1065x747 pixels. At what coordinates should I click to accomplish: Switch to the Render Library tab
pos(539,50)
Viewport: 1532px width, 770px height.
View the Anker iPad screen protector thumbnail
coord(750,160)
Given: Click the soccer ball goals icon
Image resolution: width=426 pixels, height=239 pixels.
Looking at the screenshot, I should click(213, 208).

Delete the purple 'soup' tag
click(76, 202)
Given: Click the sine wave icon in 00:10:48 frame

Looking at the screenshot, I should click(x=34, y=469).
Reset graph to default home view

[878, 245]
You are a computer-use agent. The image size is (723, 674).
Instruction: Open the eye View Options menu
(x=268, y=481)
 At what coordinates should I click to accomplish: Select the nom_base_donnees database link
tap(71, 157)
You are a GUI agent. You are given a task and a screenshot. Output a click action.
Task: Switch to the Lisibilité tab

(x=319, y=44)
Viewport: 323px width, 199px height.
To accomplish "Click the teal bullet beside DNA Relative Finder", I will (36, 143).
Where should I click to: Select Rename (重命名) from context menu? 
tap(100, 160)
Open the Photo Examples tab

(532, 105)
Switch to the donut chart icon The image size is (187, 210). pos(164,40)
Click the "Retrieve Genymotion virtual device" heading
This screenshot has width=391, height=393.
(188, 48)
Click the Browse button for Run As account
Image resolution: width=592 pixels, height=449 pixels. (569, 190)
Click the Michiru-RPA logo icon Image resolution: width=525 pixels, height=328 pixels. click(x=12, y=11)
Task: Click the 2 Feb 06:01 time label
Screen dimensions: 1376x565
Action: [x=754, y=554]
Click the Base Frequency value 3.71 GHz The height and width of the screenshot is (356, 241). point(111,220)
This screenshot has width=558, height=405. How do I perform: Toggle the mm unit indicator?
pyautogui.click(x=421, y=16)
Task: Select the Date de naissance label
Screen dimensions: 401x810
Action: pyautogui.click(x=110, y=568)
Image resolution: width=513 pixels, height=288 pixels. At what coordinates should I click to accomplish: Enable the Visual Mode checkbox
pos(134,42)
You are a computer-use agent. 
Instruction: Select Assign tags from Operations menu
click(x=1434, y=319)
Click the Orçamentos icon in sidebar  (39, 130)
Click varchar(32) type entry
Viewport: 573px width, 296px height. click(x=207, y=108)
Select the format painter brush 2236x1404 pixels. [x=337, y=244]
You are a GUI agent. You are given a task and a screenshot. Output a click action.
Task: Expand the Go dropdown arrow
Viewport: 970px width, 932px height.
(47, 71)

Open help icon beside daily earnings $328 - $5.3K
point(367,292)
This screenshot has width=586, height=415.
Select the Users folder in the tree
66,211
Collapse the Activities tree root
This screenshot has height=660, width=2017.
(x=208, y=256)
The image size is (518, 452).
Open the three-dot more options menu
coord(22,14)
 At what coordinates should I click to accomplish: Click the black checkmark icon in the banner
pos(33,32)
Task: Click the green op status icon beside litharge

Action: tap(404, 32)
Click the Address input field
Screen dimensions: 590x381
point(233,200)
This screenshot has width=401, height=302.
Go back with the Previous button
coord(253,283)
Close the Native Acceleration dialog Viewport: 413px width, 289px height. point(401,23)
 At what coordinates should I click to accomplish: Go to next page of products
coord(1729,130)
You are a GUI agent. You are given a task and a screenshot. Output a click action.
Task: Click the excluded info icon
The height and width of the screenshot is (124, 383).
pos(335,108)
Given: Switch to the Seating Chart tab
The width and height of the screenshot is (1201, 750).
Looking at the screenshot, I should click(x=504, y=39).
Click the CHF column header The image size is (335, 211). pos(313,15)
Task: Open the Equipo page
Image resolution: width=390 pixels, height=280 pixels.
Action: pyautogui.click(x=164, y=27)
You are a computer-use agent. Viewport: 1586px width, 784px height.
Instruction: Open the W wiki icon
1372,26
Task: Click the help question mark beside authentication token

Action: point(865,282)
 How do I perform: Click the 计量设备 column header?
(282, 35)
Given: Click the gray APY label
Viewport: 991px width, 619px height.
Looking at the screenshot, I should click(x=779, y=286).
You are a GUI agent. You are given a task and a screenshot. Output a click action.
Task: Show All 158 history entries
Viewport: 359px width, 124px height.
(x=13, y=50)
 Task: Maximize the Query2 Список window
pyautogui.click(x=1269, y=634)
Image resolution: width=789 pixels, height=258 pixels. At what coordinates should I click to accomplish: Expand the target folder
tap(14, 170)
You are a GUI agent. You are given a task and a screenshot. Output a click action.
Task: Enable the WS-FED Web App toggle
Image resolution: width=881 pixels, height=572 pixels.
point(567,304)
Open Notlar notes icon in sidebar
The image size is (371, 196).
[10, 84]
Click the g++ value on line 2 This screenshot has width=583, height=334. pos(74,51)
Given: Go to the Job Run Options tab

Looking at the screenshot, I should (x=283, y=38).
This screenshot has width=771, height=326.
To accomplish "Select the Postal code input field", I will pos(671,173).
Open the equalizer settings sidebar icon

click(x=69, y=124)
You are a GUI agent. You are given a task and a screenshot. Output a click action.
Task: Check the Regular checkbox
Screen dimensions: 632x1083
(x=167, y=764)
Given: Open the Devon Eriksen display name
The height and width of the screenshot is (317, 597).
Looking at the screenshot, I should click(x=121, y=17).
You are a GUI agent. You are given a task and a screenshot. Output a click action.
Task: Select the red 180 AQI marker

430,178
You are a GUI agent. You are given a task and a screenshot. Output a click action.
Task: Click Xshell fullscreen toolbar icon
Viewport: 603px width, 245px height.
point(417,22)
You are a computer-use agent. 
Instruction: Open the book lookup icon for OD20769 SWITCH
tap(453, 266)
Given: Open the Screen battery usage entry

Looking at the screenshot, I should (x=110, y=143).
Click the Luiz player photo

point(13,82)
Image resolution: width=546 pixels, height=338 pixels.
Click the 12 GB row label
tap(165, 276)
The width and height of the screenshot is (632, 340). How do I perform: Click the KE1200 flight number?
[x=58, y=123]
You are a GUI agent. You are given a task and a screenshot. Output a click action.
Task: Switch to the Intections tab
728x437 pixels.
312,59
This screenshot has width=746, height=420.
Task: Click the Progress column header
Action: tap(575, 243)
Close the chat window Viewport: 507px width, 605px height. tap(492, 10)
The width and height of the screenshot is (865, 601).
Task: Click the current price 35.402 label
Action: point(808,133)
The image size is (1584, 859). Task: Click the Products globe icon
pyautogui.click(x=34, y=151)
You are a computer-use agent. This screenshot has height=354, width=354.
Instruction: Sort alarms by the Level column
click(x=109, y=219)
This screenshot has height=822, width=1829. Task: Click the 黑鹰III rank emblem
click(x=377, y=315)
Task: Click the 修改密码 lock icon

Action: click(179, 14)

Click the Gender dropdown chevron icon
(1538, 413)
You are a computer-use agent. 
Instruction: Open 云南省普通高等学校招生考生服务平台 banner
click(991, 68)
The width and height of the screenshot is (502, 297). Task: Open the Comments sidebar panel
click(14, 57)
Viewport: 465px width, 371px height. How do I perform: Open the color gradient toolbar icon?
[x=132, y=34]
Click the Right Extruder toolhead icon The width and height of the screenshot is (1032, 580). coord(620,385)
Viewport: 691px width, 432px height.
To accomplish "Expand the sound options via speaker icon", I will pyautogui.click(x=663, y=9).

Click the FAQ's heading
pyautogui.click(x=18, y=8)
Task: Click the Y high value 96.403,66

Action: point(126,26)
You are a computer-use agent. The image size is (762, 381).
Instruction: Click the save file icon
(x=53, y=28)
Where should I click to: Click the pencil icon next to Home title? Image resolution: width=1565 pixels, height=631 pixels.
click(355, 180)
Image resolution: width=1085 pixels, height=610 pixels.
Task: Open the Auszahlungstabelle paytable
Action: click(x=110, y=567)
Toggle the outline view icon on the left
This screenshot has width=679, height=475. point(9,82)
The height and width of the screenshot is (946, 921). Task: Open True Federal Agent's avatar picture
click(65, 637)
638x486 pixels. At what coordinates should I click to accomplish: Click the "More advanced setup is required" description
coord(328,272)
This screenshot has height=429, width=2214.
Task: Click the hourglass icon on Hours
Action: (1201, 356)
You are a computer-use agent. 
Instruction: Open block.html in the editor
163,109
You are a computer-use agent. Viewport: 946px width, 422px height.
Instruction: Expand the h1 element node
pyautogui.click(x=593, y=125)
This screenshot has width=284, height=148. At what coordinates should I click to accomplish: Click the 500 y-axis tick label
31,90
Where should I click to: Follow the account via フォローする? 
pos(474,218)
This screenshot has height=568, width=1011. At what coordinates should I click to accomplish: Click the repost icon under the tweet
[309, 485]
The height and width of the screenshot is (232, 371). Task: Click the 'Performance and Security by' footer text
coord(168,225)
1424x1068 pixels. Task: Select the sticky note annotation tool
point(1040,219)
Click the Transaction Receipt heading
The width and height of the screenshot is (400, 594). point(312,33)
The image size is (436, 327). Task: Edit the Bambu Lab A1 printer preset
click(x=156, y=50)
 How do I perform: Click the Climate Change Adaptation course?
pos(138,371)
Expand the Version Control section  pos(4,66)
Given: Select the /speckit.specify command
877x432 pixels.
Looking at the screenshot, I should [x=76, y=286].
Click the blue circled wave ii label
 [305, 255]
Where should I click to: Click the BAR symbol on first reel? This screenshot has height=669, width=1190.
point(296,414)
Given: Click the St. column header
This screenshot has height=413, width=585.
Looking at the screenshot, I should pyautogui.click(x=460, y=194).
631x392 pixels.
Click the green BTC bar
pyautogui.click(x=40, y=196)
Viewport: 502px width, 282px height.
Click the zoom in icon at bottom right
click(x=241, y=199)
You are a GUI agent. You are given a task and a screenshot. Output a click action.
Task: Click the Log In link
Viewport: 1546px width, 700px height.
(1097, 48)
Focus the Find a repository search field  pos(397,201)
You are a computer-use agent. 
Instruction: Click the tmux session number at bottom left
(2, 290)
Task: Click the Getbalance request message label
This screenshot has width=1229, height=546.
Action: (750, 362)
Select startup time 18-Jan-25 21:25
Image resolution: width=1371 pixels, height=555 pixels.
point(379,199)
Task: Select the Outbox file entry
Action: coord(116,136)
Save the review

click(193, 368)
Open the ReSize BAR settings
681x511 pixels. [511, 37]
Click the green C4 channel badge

━━━━━━━━━━━━━━━━

» **Task instructions**: All lines that contain the word "will" must be copied from the records above.

» **Written answer**:
To accomplish "Click the teal bullet beside DNA Relative Finder", I will (36, 143).
To accomplish "Select the Postal code input field", I will pos(671,173).
To accomplish "Expand the sound options via speaker icon", I will pyautogui.click(x=663, y=9).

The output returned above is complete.